Developments in electronic communications over the past fifteen years, and the attendant changes they have brought to the work environment, are staggering. In the United States alone, industry analysts estimate that more than 122 million people have access to the Internet at work. This number is predicted to rise as high as 272 million by 2004. Like many advances, however, the Internet can be both a tremendous asset and a destructive force.
"Cruising the net" has become a 9-to-5 hobby for many employees. Surveys show that as many as 35% of employees with Internet access regularly surf recreational sites during office hours, often for up to five hours per day. Top Internet distractions include news sites, shopping, and, perhaps most disconcerting for employers, job hunting. True net-surfers can even find custom-designed, self-proclaimed cyberslacking Web sites where visitors will find distractions ranging from games to chat rooms to advice from "expert" cyberslackers on how best to surf the Internet at work without being caught. The Internet also offers disgruntled employees the perfect forum to air complaints and/or anonymously post false statements about their companies over the Internet. And perhaps most harmful, employees can use the Internet to disseminate truthful information about an employer that is nonetheless very harmful such as public disclosures of company trade secrets or other proprietary information.

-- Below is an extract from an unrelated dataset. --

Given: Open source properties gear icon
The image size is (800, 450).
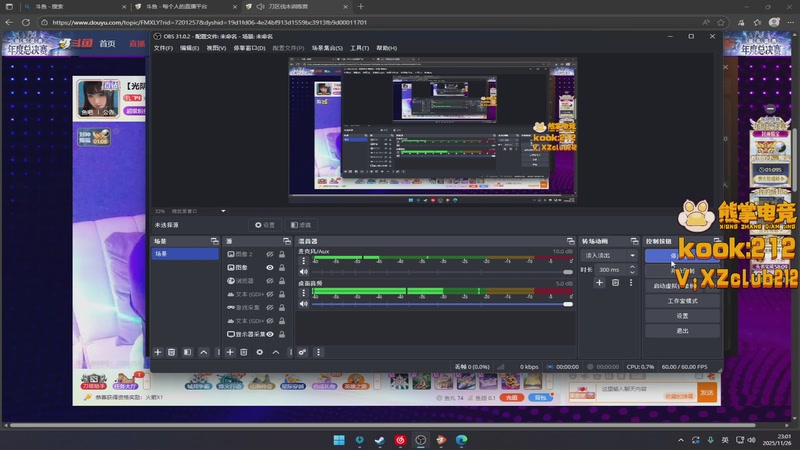Looking at the screenshot, I should coord(260,352).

An employer's most effective tool against inappropriate computer use and abuse is a comprehensive and uniformly distributed electronic communications policy. Such policies, if properly drafted, clearly define the employer's property interest in both computer equipment and all of the uses to which that equipment is put, educate employees about appropriate guidelines for computer use, and diminish any expectation of privacy that an employee might otherwise have regarding electronic communications. The policy should also be broad enough to encompass more than simply Internet abuse.
Like any employment policy, an electronic communications policy should be drafted with an eye toward each individual employer's unique needs, resources, and corporate culture. At a minimum, however, an Internet policy should contain provisions to address the following:
Ownership of Equipment and Messages. A policy should clearly state that all equipment is owned by the company and is to be used primarily for company business. This is particularly important for employers who provide laptop computers to employees.

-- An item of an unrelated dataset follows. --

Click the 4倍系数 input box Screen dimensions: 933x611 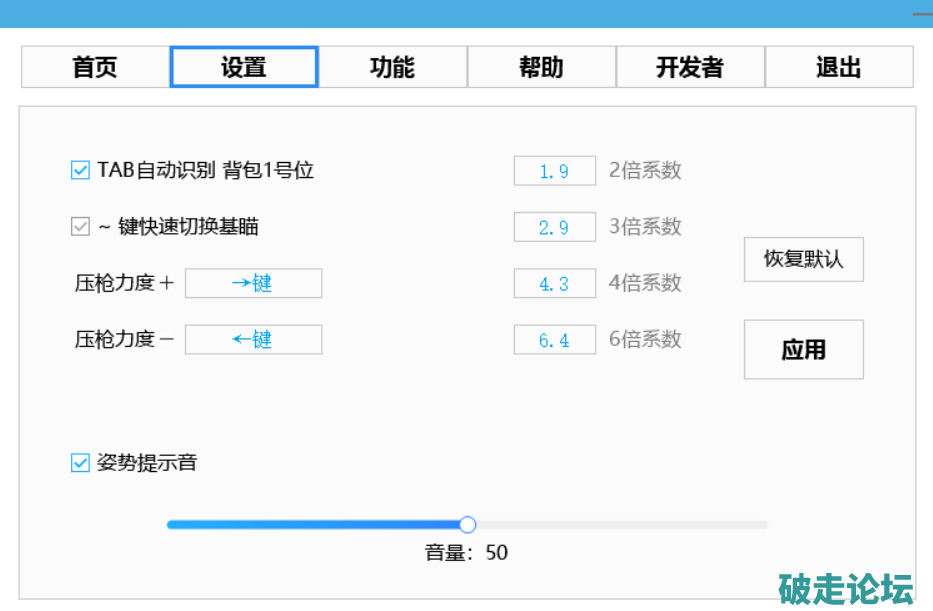(554, 283)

Use of System. Employees should be told whether company computers are to be used for business purposes only, or whether they may engage in incidental personal use. If the latter, the policy should also set forth any clear limitations the employer wishes to make upon personal use (e.g., restricted to nonwork hours, restricted to a certain number of hours per month). Employees should also be informed of any restrictions on use the employer wishes to impose (e.g., prohibitions on uploading or downloading of confidential or proprietary materials, prohibiting use of company computers to obtain pornographic or offensive materials, prohibition on access to gambling sites).
Restrictions on Content. The policy should also set forth any express limitations on message content that the employer wishes to impose (e.g., no creation or distribution of chain letters, no solicitations or advertisements for non-company purposes, no searching for other employment). It is particularly important that the policy expressly prohibit use of company computers to create or transmit harassing or defamatory materials or materials that are sexually explicit.

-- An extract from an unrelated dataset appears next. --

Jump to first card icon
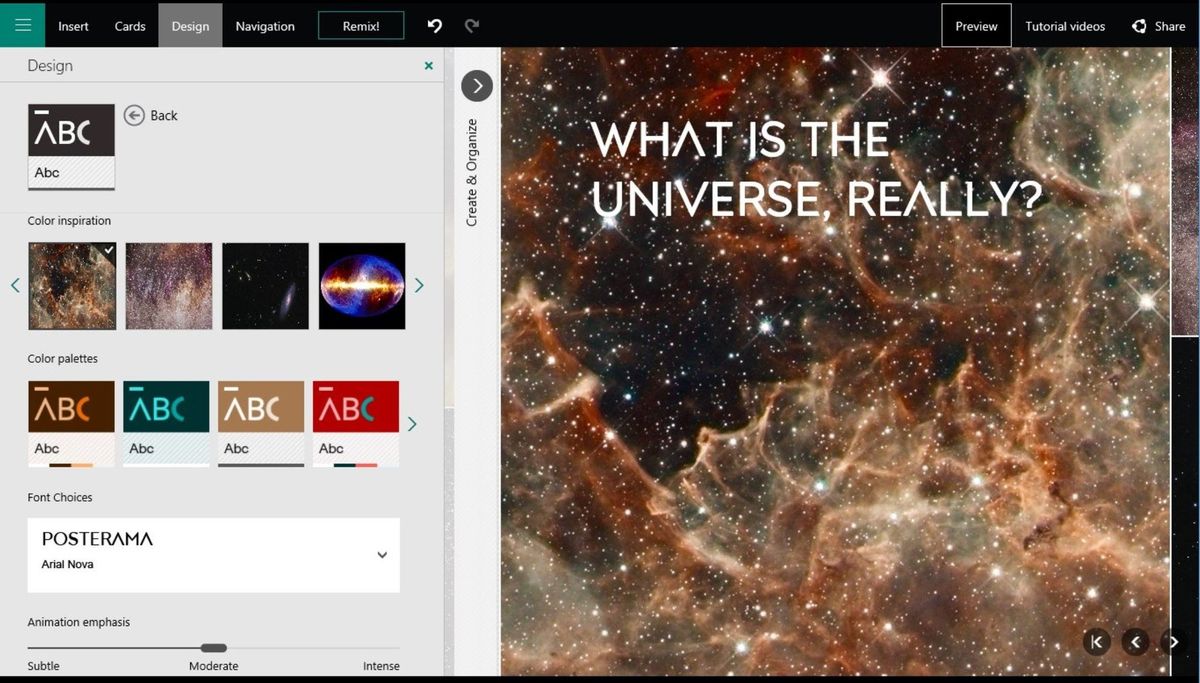Image resolution: width=1200 pixels, height=683 pixels. point(1096,642)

Security. Employees should be told that they may not engage in activities that could jeopardize the security of the employer's computer systems. In particular, employees should be prohibited from disclosing their passwords to others, using or disclosing anyone else's system password, or enabling unauthorized persons to access the company's computer systems.
Employer's Right to Monitor. The policy should expressly reserve to the employer the right to monitor any and all employee use of the company's computer systems. The policy should also remind employees that they have no expectation of privacy in any personal or work messages that they may create or receive using company computer systems.
Consequences of Violating Policy. Employees should be informed that violation of the policy could result in disciplinary action, up to and including discharge. They should also be made aware that they may be held personally responsible for their actions on the Internet.
Acceptance and Consent to Monitoring. Each employee should be required to sign the policy, acknowledging that he or she has read the policy, agrees to abide by its terms, and consents to any and all company monitoring consistent with the policy.
Like any employment policy, an Electronic Communications Policy is useless if employees are not aware that it exists. At implementation, your policy must be uniformly distributed to all employees to whom it applies and, when new employees join, made a part of their initial package of employment records and policies. It is also a good idea to remind employees of the existence and terms of the policy on a regular basis.